— Begin EXTRACT TO READ —

Edit filter reviewers[edit]

I propose to create a new user group "Edit filter reviewers" that has the abusefilter-view-private permission applied to it. Also propose to add +/- group changes to this new group to the existing administrators group. This will allow us to grant view access to users that only require the access to view private filters, but do not meet the thresholds to be able to modify them. Potential candidates would be non-enwiki admins that operate certain bots, guest admins and efm's from other wiki's that want to re-use our settings, users that may respond to false positive reports.

  • Support, as proposer. — xaosflux Talk 17:55, 26 March 2015 (UTC)
  • Oppose as unnecessary bureaucracy. We've regularly granted EFM to people who need to see private filters on the stipulation that they don't modify them. So far, I don't think that any of them have abused their rights. Reaper Eternal (talk) 18:15, 26 March 2015 (UTC)
    I don't envision the request process to be any more onerous then it currently is, but would give the ability to grant only what is needed; respect your opinion that this could be considered process creep - I'm really just looking for a way to say "yes" to more editors. — xaosflux Talk 18:54, 26 March 2015 (UTC)
It may make more sense to have this as a global group (handled at meta). There's already a m:Abuse filter editors group, and we might have a view-only equivalent (they could view private filters on all projects).  Cenarium (talk) 20:18, 26 March 2015 (UTC)

— End EXTRACT TO READ —
— Begin DATASET CONTENT —

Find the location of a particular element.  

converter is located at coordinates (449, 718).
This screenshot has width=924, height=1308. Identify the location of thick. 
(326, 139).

— End DATASET CONTENT —

TASKS FOR THIS EXERCISE —
a - Do these statements agree with the edit filter reviewers discussion? Answer yes or no for each, quoting the words of the text that decide it.
(i) The proposed group would receive the abusefilter-view-private permission.
(ii) Reaper Eternal reports that some people granted EFM have abused their rights.
(iii) Cenarium suggests the group could be handled at meta.
b - In the edit filter reviewers discussion, which existing group would be able to add users to the new group and remove them from it?
c - From the edit filter reviewers discussion, extract the passage between "I propose to" and "17:55, 26 March 2015 (UTC)", inclusive.

FULL SOLUTIONS —
a -
(i) Yes: "has the abusefilter-view-private permission applied to it"
(ii) No: "So far, I don't think that any of them have abused their rights."
(iii) Yes: "It may make more sense to have this as a global group (handled at meta)."

b - The administrators group.

c -
I propose to create a new user group "Edit filter reviewers" that has the abusefilter-view-private permission applied to it. Also propose to add +/- group changes to this new group to the existing administrators group. This will allow us to grant view access to users that only require the access to view private filters, but do not meet the thresholds to be able to modify them. Potential candidates would be non-enwiki admins that operate certain bots, guest admins and efm's from other wiki's that want to re-use our settings, users that may respond to false positive reports.

  • Support, as proposer. — xaosflux Talk 17:55, 26 March 2015 (UTC)